I've been cold crashing a DIPA in the fermenter, bringing it down 10F/day to 36F. Went to take a look and realized that I should have disconnected the blow-off tube, because the lowering temp caused suction (new lesson for me!), it sucked the StarSan that I had in a 1gal jug into the carboy... and was sucking air.

*sigh*

Live and learn.
So, for any of you other beginners (I've been at this for 8 months), take heed!

If any of you know, aside from air getting in there (not much I can do about that now... and the DIPA has 8.1% ABV, so hoping that might kill of any beasties that snuck in), do I need to worry about the .25 gal of StarSan that inserted itself to my 6gal of beer? I'd hate to poison folks/myself!

Thanks, and happy brewing.
 
So the star-san may contribute an unpleasant off-flavor, but won't hurt you.

There's another more important lesson to learn from this:

If the star-san wasn't sucked back, air would have. Your experience shows just how much volume will be drawn in by the pressure reduction of cold crashing.

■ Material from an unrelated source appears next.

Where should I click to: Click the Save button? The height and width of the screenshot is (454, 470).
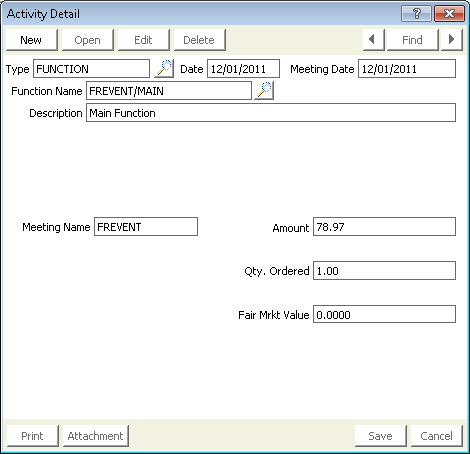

Without a pressurized container, you create a vacuum. It'll have to be replaced with something. Even in a perfectly sealed comtainer that can hold a mild vacuum, as soon as you break it you'll still suck in air.

In the professional (and well equipped homebrewer) world, crashing is done with the fermenter under CO2 pressure, so no vacuum is created.

In the less well equipped homebrewer world, there are ways to allow only (or at least mostly) CO2 to be drawn back in, not air. The easiest is to replace the airlock/blowoff with a balloon at the tail end of fermentation and let it inflate so that when crashing that CO2 gets drawn back. There are other methods using multiple chambered airlocks that more or less do the same thing.

Barring any of that, the lesson is: skip the cold crash entirely. The *inherent* oxidation damage far outweighs the clarity benefit.